Demandeur:  Alberta Wheat Pool
                    Tilley (Alberta)
                    Représentée par :
                    M. P.D. Kroli
                    Administrateur - Santé et sécurité


Partie Intéressée: M. Stan Zahn
                           Directeur du terminal
                           Terminal no 1 - Alberta Wheat Pool
                           Tilley (Alberta)


Mis en cause:  M. R. G. (Bob) Grundie
                       Agent de sécurité
                       Travail Canada, Calgary (Alberta)


Devant:   Serge Cadieux
              Agent régional de sécurité

Avec l'assentiment de toutes les parties, une audition a eu lieu par conférence téléphonique, le 4 février 1992.


Contexte

Le 23 octobre 1990, l'agent de sécurité R. Grundie a effectué une inspection au terminal no 1 de l'Alberta Wheat Pool, à Tilley, en Alberta.  L'agent de sécurité avait alors remarqué qu'il n'y avait pas de toilette.  Bien que l'employeur ait proposé, comme solution de rechange, d'installer une toilette portative et de fournir de l'eau "potable", l'agent de sécurité a conclu que l'employeur avait enfreint le Code canadien du travail, Partie II, ainsi que le Règlement connexe parce qu'il n'avait pas fourni de salle de toilette.  Environ un an après l'inspection initiale, l'agent de sécurité a ordonné à l'employeur d'aménager des lieux d'aisances, conformément à l'alinéa 125 g) du Code et des paragraphes 9.12(1) et 9.19(1) de la Partie IX (Mesures d'hygiène) du Règlement du Canada sur l'hygiène et la sécurité au travail.

L'agent de sécurité a indiqué, au cours de l'audition, qu'il sait fort bien que des lieux d'aisances doivent être aménagés pour les employés à condition que la chose soit réalisable "dans la mesure du possible" (paragraphe 9.12(1) du règlement concernant les mesures d'hygiène).  Néanmoins, pour que le Ministère définisse sa position en ce qui concerne cette disposition, l'agent a donné des instructions tout en sachant que des lignes directrices pourraient être établies si les instructions étaient portées en appel.  L'agent de sécurité a également déclaré qu'il se servirait de la décision de l'agent régional de sécurité comme lignes directrices dans le cadre de ses inspections dans les silos à céréales.

Décision

Il faut préciser dès le départ que l'agent régional de sécurité n'est pas là pour établir des lignes directrices ministérielles par ses décision.  L'agent régional de sécurité représente un tribunal administratif qui fonctionne à l'intérieur d'un processus quasi-judiciaire.  Il fait donc office d'organisme indépendant à l'intérieur du Ministère et, par conséquent, n'est pas lié par les lignes directrices et les pratiques du Ministère en matière de sécurité et de santé au travail.  En fait, le Bureau de l'agent régional de sécurité a été créé en tant qu'entité afin de garantir l'indépendance et l'impartialité de ce tribunal.

Je dois également avertir l'agent de sécurité de ne pas se servir de la présente décision comme "lignes directrices" au cours de ses futures inspections dans les silos à céréales.

Les pouvoirs de l'agent régional de sécurité sont limités par le libellé du paragraphe 146(3) du Code aux termes duquel :
"146.(3) L'agent régional de sécurité mène une enquête sommaire sur les circonstances ayant donné lieu aux instructions et sur la justification de celles-ci.  Il peut les modifier, annuler ou confirmer ..." (le soulignement est de moi)

JEU DE DONNÉES
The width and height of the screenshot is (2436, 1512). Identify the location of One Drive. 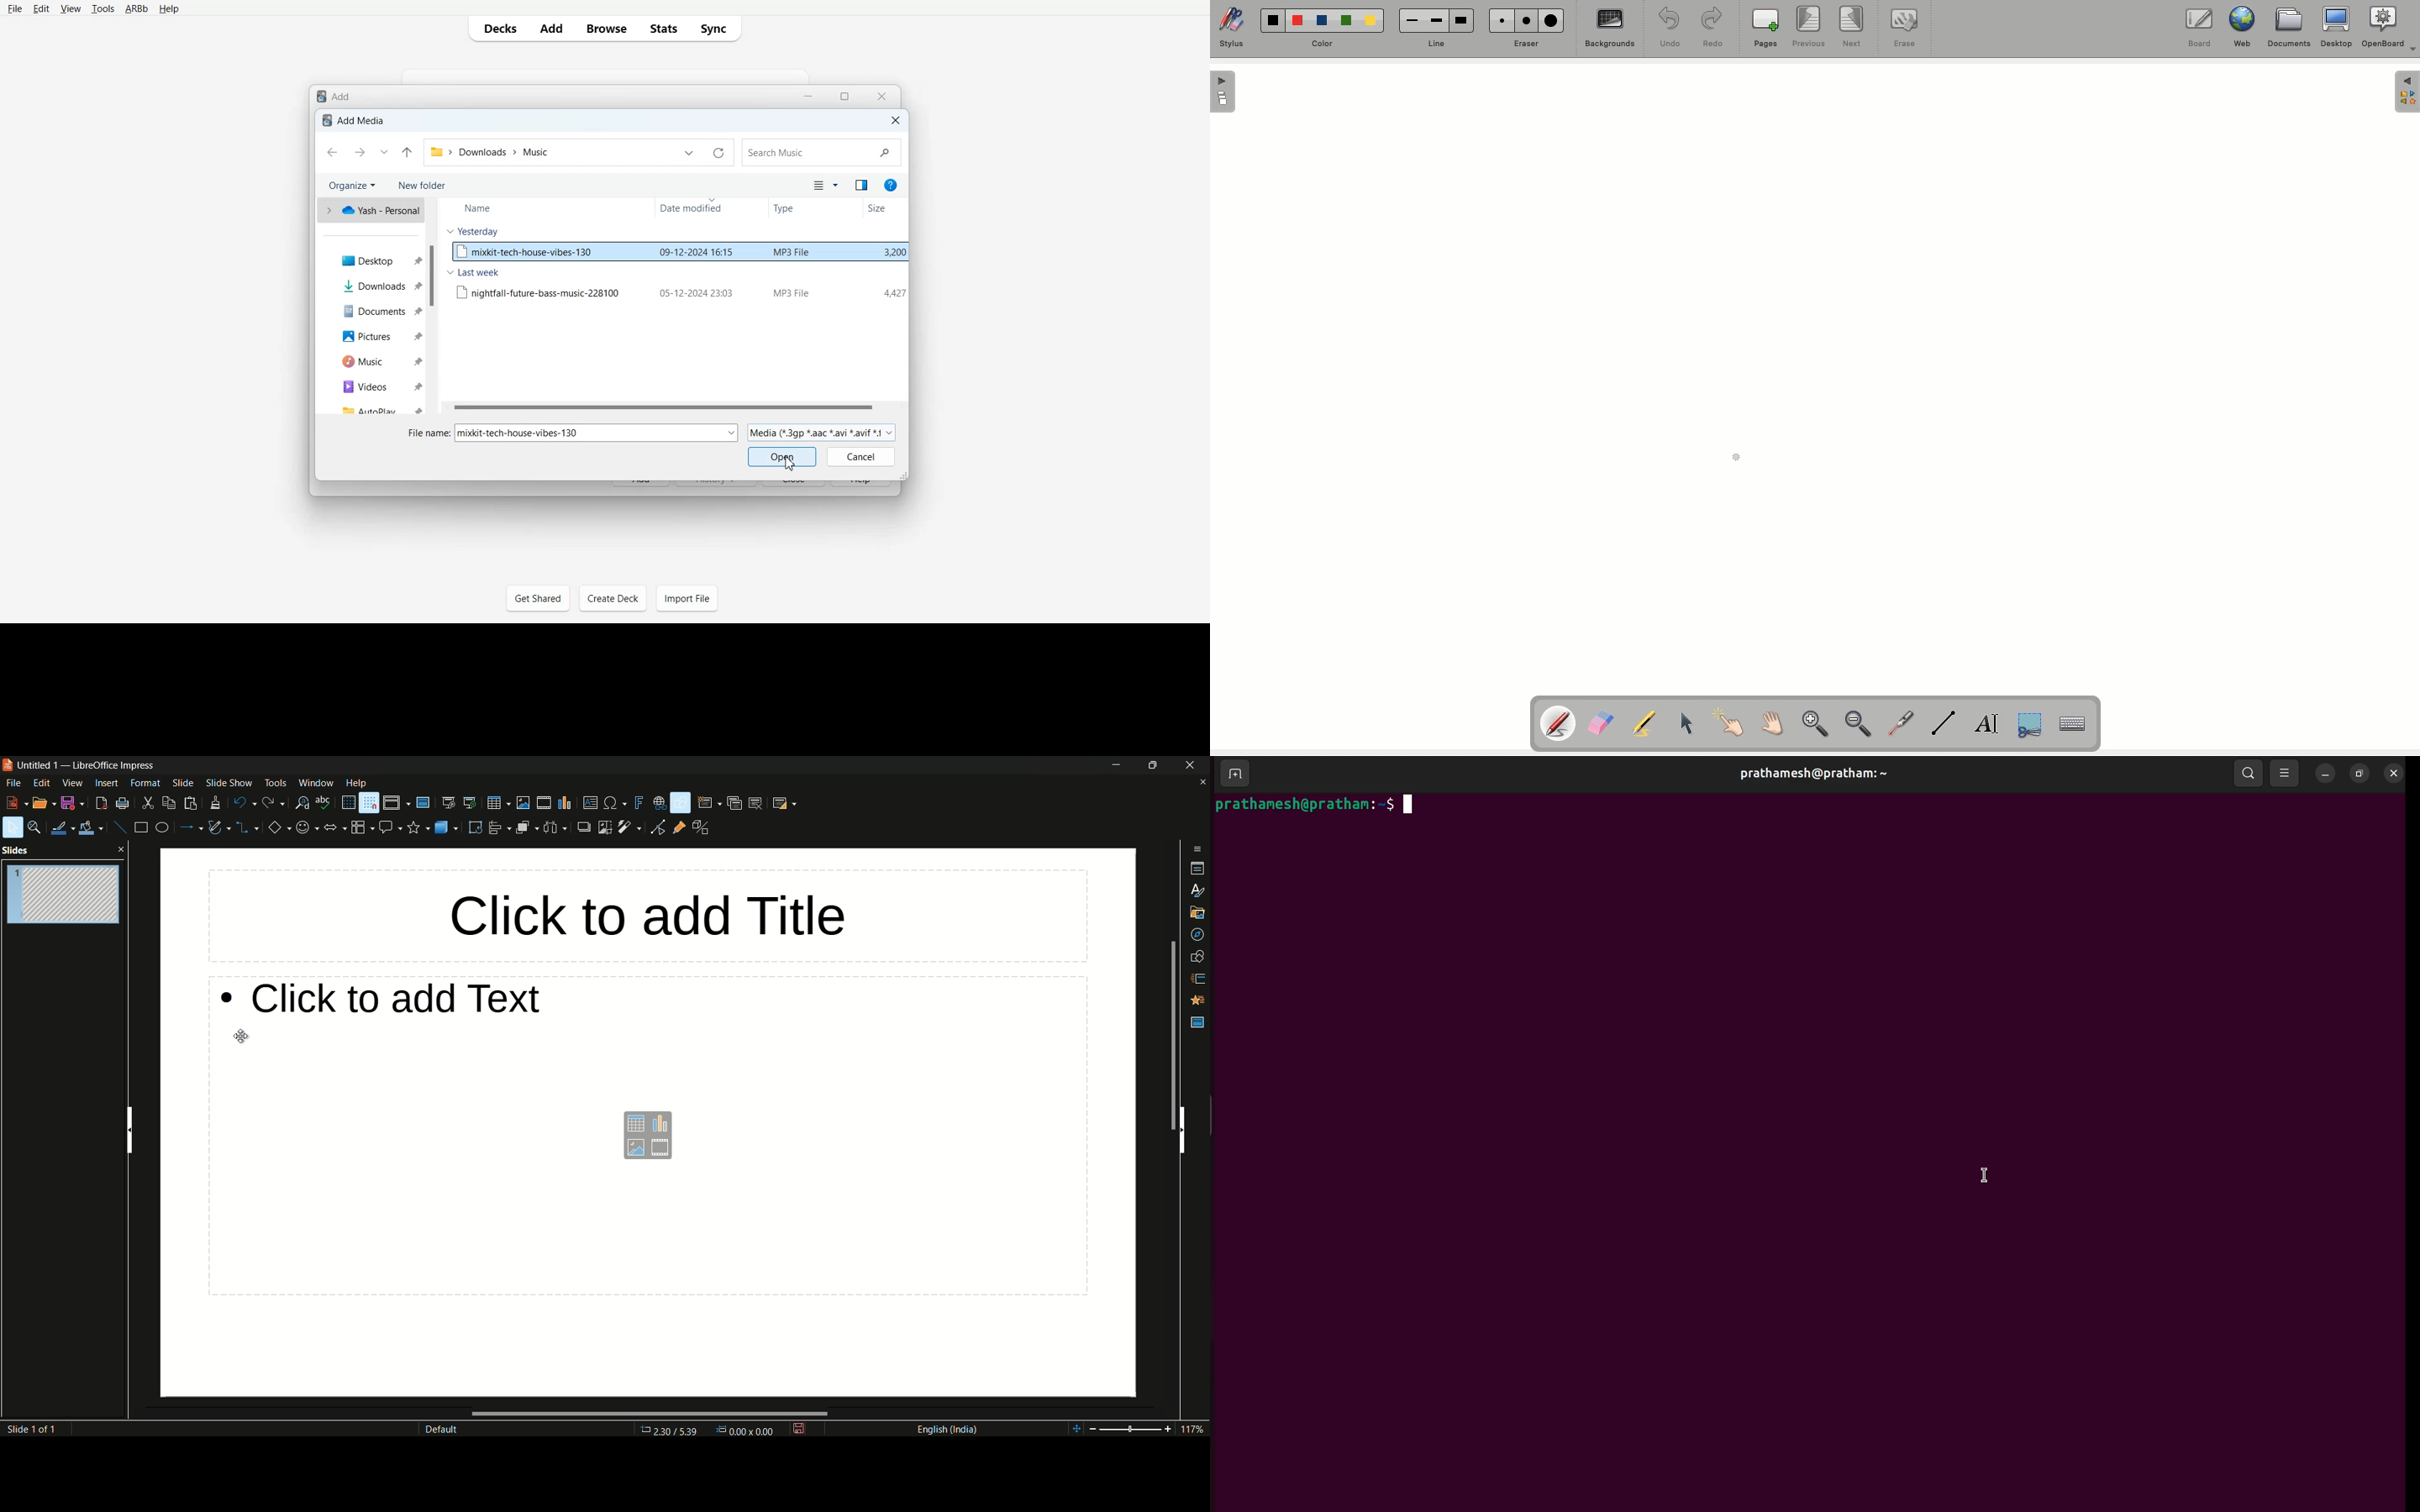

OBJECTIFS
A. Reproduisez le passage de la décision relative au terminal de Tilley compris entre "Je dois également" et "est de moi)", ces deux bornes incluses.
B. D'après la décision relative au terminal de Tilley, pourquoi l'agent régional de sécurité n'est-il pas lié par les lignes directrices et les pratiques du Ministère ? Répondez en une à trois phrases.

RÉPONSES
A.
Je dois également avertir l'agent de sécurité de ne pas se servir de la présente décision comme "lignes directrices" au cours de ses futures inspections dans les silos à céréales.

Les pouvoirs de l'agent régional de sécurité sont limités par le libellé du paragraphe 146(3) du Code aux termes duquel :
"146.(3) L'agent régional de sécurité mène une enquête sommaire sur les circonstances ayant donné lieu aux instructions et sur la justification de celles-ci.  Il peut les modifier, annuler ou confirmer ..." (le soulignement est de moi)

B. L'agent régional de sécurité représente un tribunal administratif qui fonctionne à l'intérieur d'un processus quasi-judiciaire. Il fait donc office d'organisme indépendant à l'intérieur du Ministère. Son Bureau a d'ailleurs été créé en tant qu'entité afin de garantir l'indépendance et l'impartialité de ce tribunal.